Thursday, January 5, 2012

From one box to another

If I sit quietly enough, and the air is still, I can remember the faint scent of stale cardboard, combined with a less pleasant, tangy odour reminiscent of burnt rubber.  As long as I wasn’t jostled around too much, I didn’t mind my box. It was dark and cozy inside. Occasionally, little bits of light would creep into my sanctuary; like shadows, they would flicker across the cardboard walls, dance into my line of vision and then escape as quickly as they’d come. 

Life in a box might seem lonely, but if you don’t know any different, the solitude is comforting, in its own way. I learned how to be content with my own company long before I learned how to find solace with others. Inside the box, everything is shadowed in newness. New shoes, new dress, new hair, new mechanical devices – that last one is a big deal to those in the outside world. It was 1972 and I was the latest and greatest in new-fangled toys for girls.



Muffled cries breach the quiet of my box, but I can’t distinguish between happy and distraught. The high pitched noise offends the blanketing silence of my closed-off world and I wish it would fade away, along with the piercing light and periodic vibrations. For a brief moment, my world is still once again. Quiet. Waiting, without even realizing I’m waiting, I sink into the comforting lull of nothingness.

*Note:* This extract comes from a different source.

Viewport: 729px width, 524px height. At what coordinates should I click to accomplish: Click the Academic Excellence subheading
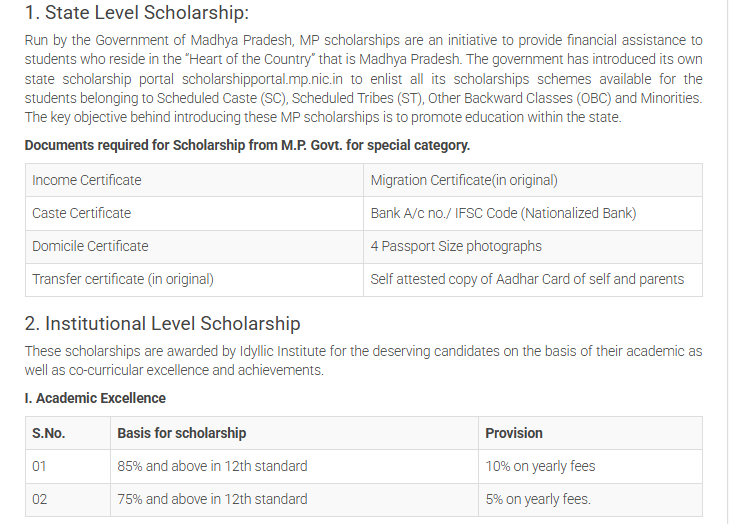tap(95, 398)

The screeching of metal hinges jars my senses. I awaken from my reverie to see the girl’s smiling face bending over her old toy trunk. Her hands reach in, soft and sticky. Bits of cloth and plastic are shuffled around the trunk, spilling over me, catching in my hair. She grabs hold of my leg, gives a sharp tug and I find myself dangling upside down in front of light blue eyes. The expression on her face looks like a smile from this angle, but I know from experience, it’s a grimace. Disappointed, she drops me back into the trunk and slams the lid. Obviously, I wasn’t what she was looking for.

From the day I entered her world, she hated me.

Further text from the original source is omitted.